It’s no secret…I love food – eating it at home, out with friends, cooking it, looking at it in beautiful cook books….it’s one of life’s great pleasures! And I’ve really enjoyed having the chance to work on developing branding and packaging design for our food sector clients Wrights and Sacla’. So I’m always on the look out for design inspiration from the food and drink sector, and having recently read Leon’s Jo Ormiston’s comments on the Design Week/Creative Review Advertising Week Europe panel I was really inspired by the successful restaurant chain’s approach to design…

“…we try to engrain our design and brand into every thing we do…When it comes down to the importance of design for Leon we are quite intuitive. It’s quite difficult to rationalise what we [as a business] do, so we try to implicitly communicate it. It’s similar to ‘don’t tell people you’re funny, make them laugh’ – don’t tell them this is good food, show them it’s good food and our design work is really valuable for this.”

The unique restaurant chain, which has been in operation since 2004, pride themselves on creating ‘naturally fast food’, a concept which we are familiar with now, but at the time was quite novel. This quality of food, coupled with a deliberately unconventional approach to design, has helped Leon to make their mark on the restaurant market.

The brand’s identity centres around colourful and vibrant images inspired by vintage packaging. This look and feel portrays the message of a fresh, high quality, Southern European menu, without having to overtly mention it in copy.

What is unusual is that Leon do not use one single logo, there is a mix of visual styles, colour palettes and lettering which allow the identity to change with each restaurant location – a brilliant achievement, which means the brand is both recognisable, evocative and flexible.

LeonThe design team at Leon draw from a bank of visuals inspired by found ephemera, which has been developed since the conception of the brand. The mix of colours, typefaces and graphic devices create a distinct aesthetic which manages to look retro and hand crafted, but not twee or contrived. Interestingly, the team also use a book of dos and dont’s, highlighting past mistakes, in the absence of set visual guidelines. As their food menu changes throughout the seasons, so too does their design for menus and packaging, allowing a constant evolvement for the brand.

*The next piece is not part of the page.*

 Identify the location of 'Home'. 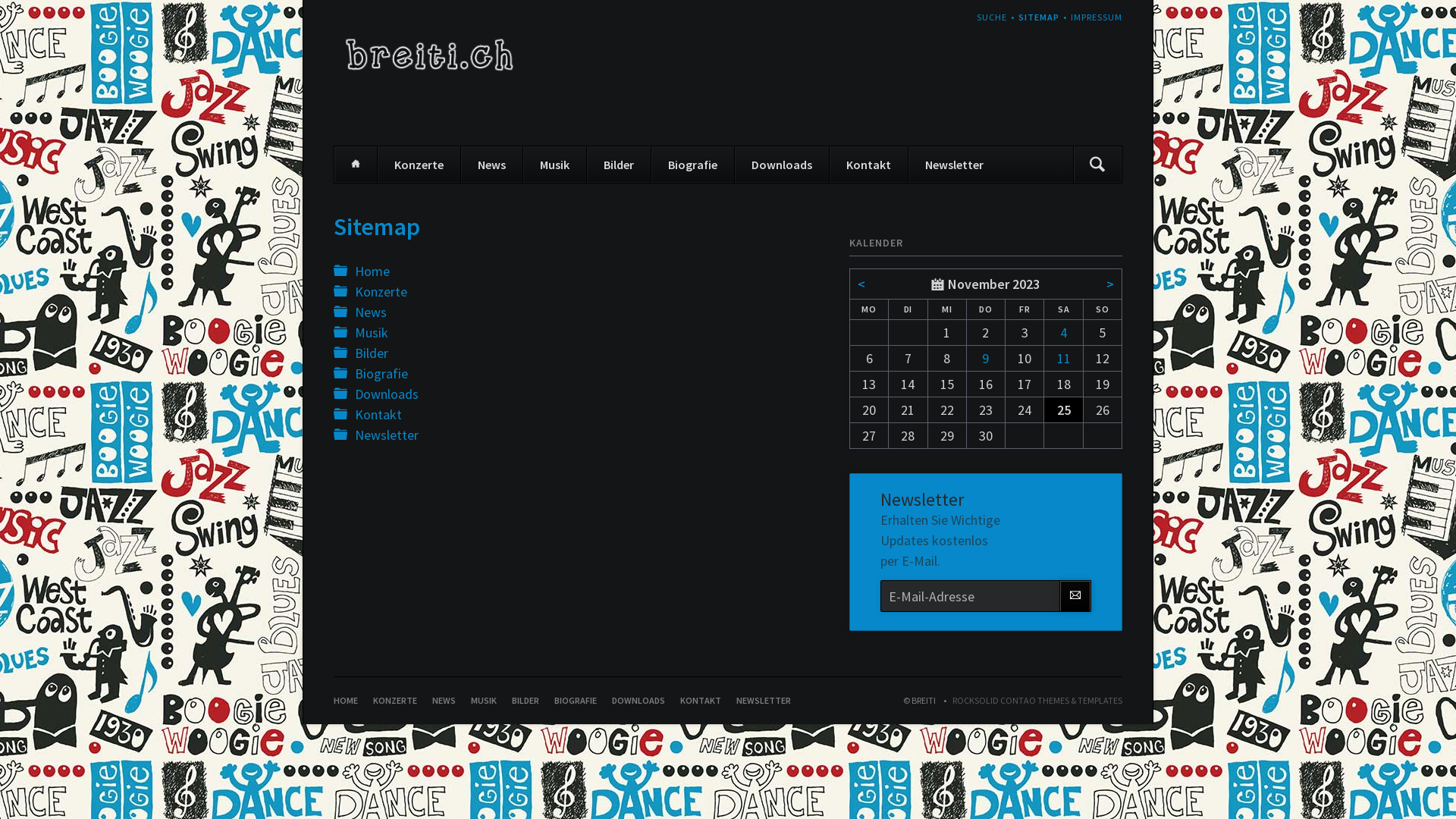
(372, 270).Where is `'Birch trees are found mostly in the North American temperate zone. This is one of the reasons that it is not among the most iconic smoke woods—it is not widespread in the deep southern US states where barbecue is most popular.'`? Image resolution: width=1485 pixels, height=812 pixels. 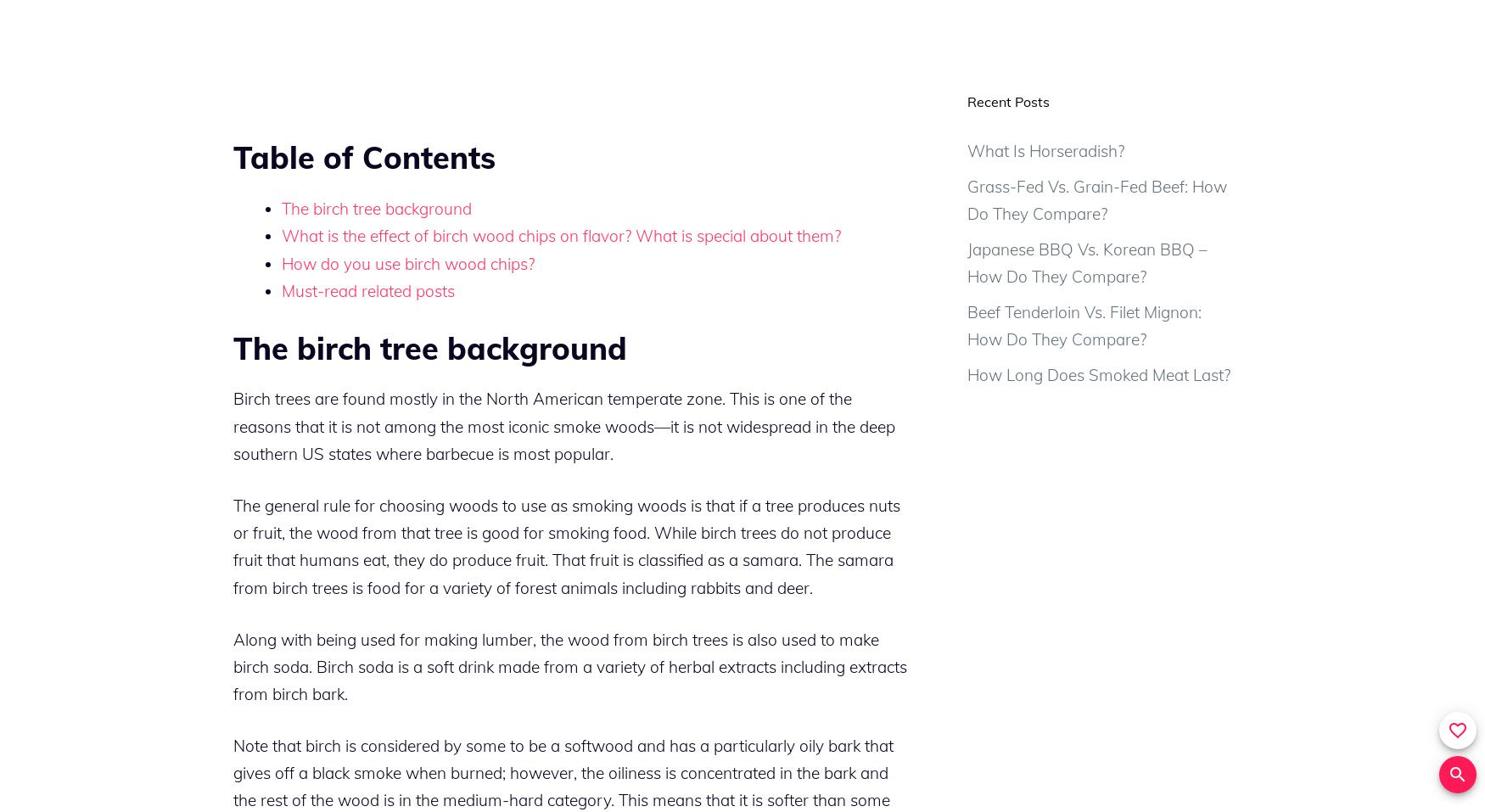
'Birch trees are found mostly in the North American temperate zone. This is one of the reasons that it is not among the most iconic smoke woods—it is not widespread in the deep southern US states where barbecue is most popular.' is located at coordinates (563, 426).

Stretching wider than just print and digital, this approach is also applied to the interior and signage of each restaurant, which vary across every location, often drawing on the buildings former use for interior design inspiration and remaining respectful of the building’s character.

Its a forward thinking approach which now sees the brand expanding out of London to build its portfolio of restaurants, alongside a series of successful cook books, which extend the personal approach of the brand right into the home of the consumer.